**Prompt**: The line with "You are a computer-use" and each line following it, up to the final line of the data, should be set down exactly; pictures stay out.

=====

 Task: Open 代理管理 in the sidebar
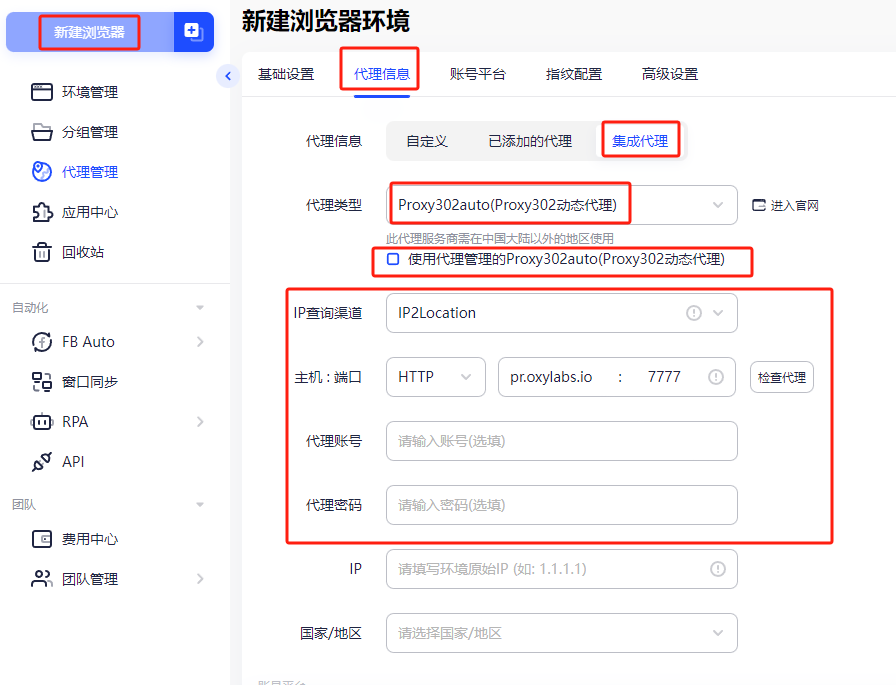(x=42, y=171)
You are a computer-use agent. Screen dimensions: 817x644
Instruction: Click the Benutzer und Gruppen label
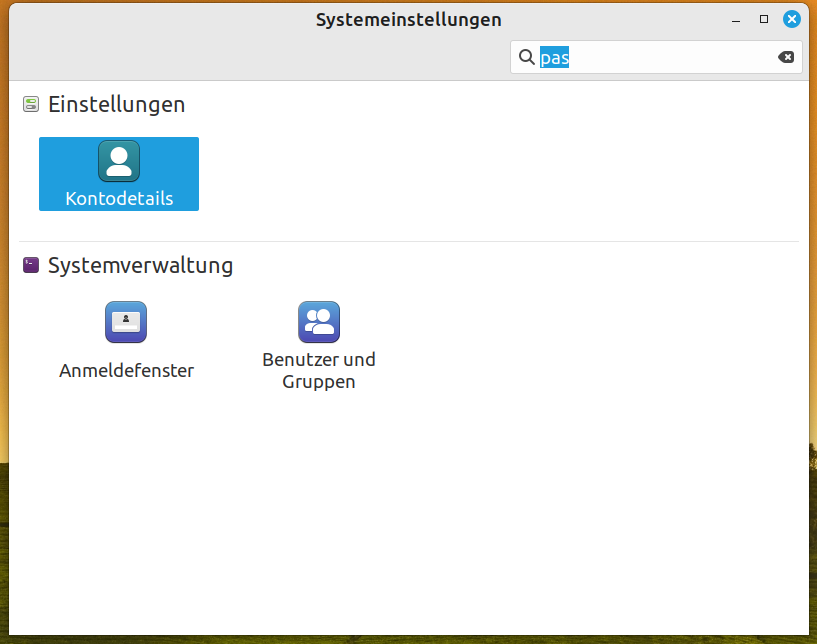tap(319, 370)
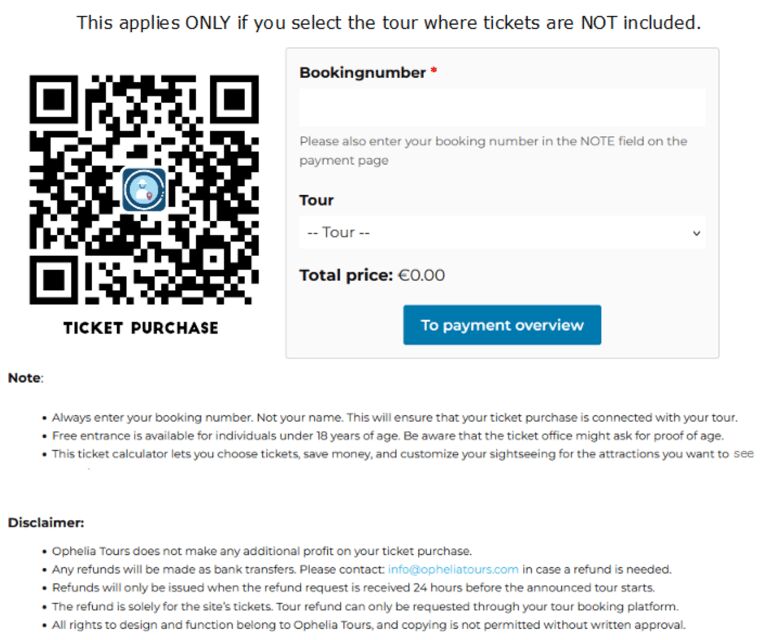Click the Total price €0.00 text
The image size is (761, 640).
(372, 275)
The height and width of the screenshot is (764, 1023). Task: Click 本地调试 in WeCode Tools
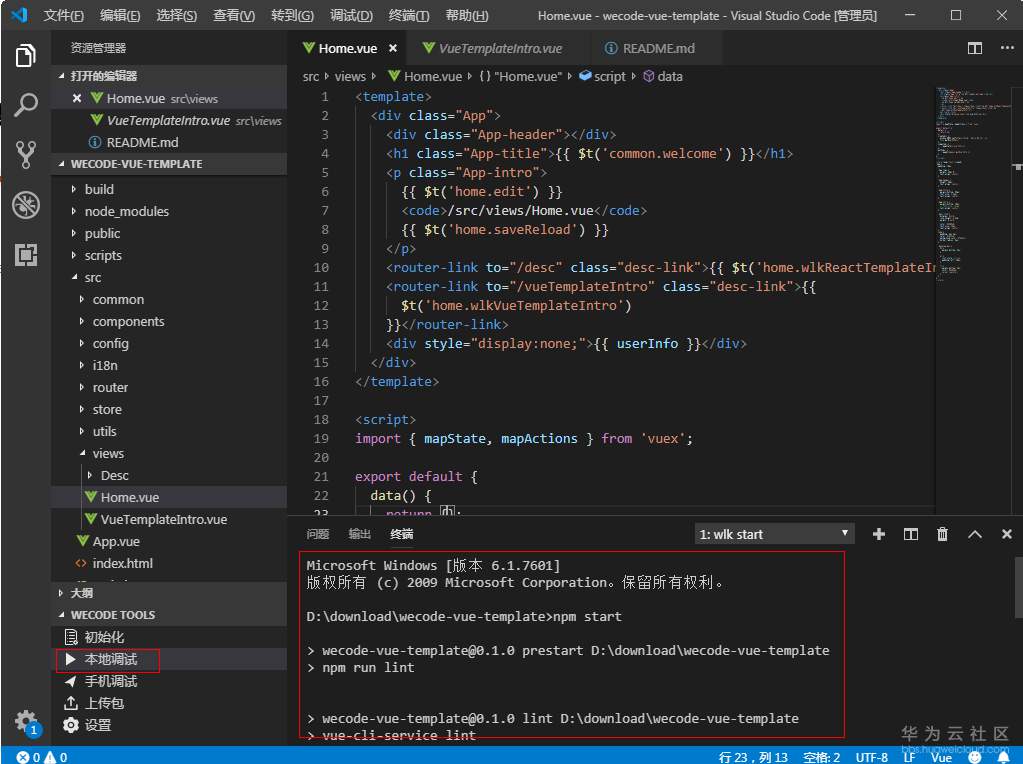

=====

**Answer to this problem**:
You are a computer-use agent. Screen dimensions: 817x644
Instruction: Click the Benutzer und Gruppen label
tap(319, 370)
Click the Total price €0.00 text
The image size is (761, 640).
(372, 275)
The height and width of the screenshot is (764, 1023). Task: Click 本地调试 in WeCode Tools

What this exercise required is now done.